Later on, Frey and Henley discussed their other top works during an interview with Melody Maker in 1976 and explained how they had detected a seemingly undeniable pattern. Their self-titled first studio album had three hit singles; ‘Take It Easy,’ ‘Witchy Woman,’ and ‘Peaceful Easy Feelings.’ The record was followed by 1973’s ‘Desperado,’ a concept album, but it became the Eagles’ lowest charting work as the songs that could be considered hits, such as ‘Tequila Sunrise’ or ‘Outlaw Man,’ failed to reach the top 50 on the main singles chart.

Then the band’s third studio album ‘One Of These Nights’ had three more major singles; the title track, ‘Lyin’ Eyes’ and ‘Take It To The Limit.’ The three-hits pattern also continued with the release of 1976’s ‘Hotel California’ as the title track, ‘New Kid in Town’ and ‘Life in the Fast Lane’ were major commercial hits. For Don Henley, the connection between the commercial success of the compilation album and the hits was apparent.

Don Henley exclaimed that ‘hit singles are no crime’ because singles are preferred by the audience in comparison to albums, as they are easily consumed. People didn’t need to be Eagles fans to buy the ‘Greatest Hits 1971-1975,’ and they didn’t need to listen to their entire albums to enjoy the hits. It is clear that Henley wasn’t completely against the concept of hit singles but was also aware that the music industry used them to make a profit.

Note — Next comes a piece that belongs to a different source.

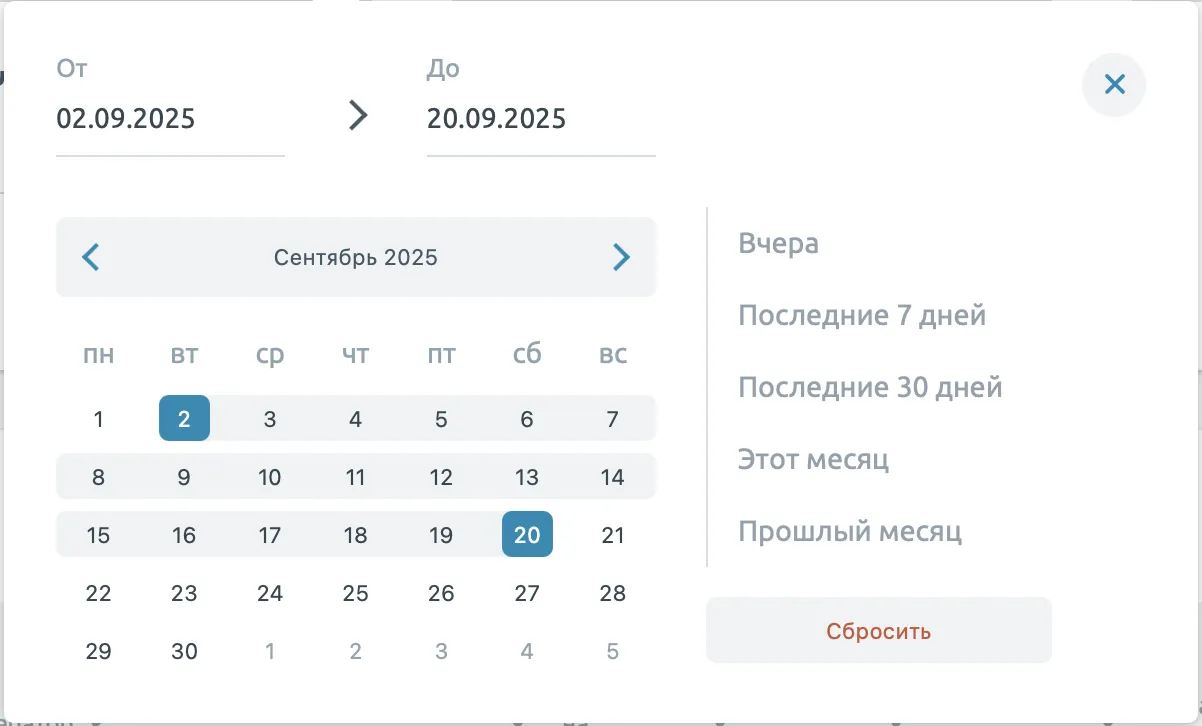The image size is (1202, 726).
Task: Close the date picker dialog
Action: click(x=1114, y=85)
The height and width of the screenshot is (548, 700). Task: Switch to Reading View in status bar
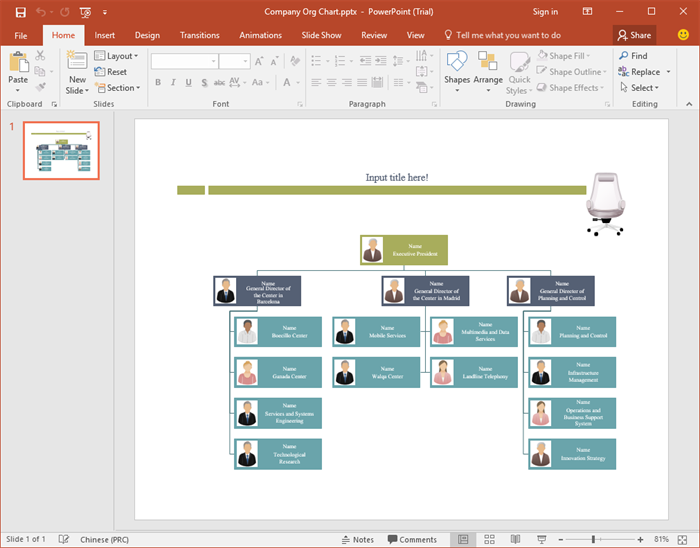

Henley stated to Melody Maker’s Chris Charlesworth:

Hit singles are no crime. Some people view them to be something that can’t be good artistically, and that’s total nonsense as far as I’m concerned. Paul Simon has hit singles, Bob Dylan has hit singles, Neil Young has hit singles, and the Beatles had lots of hit singles.

The way the record business is structured these days… If you don’t have singles you can forget it. You can work for ten years making eclectic and artistic underground albums, and maybe you’ll get the recognition you deserve when you’re half dead.”

What Don Henley remarked in 1976 is still accurate within the contemporary music industry as record companies want to produce singles that can be easily consumed and reach wider audiences, rather than funding artistic albums. Many believe that the music industry has capitalized on art for decades, and Henley predicted the concept almost 50 years ago.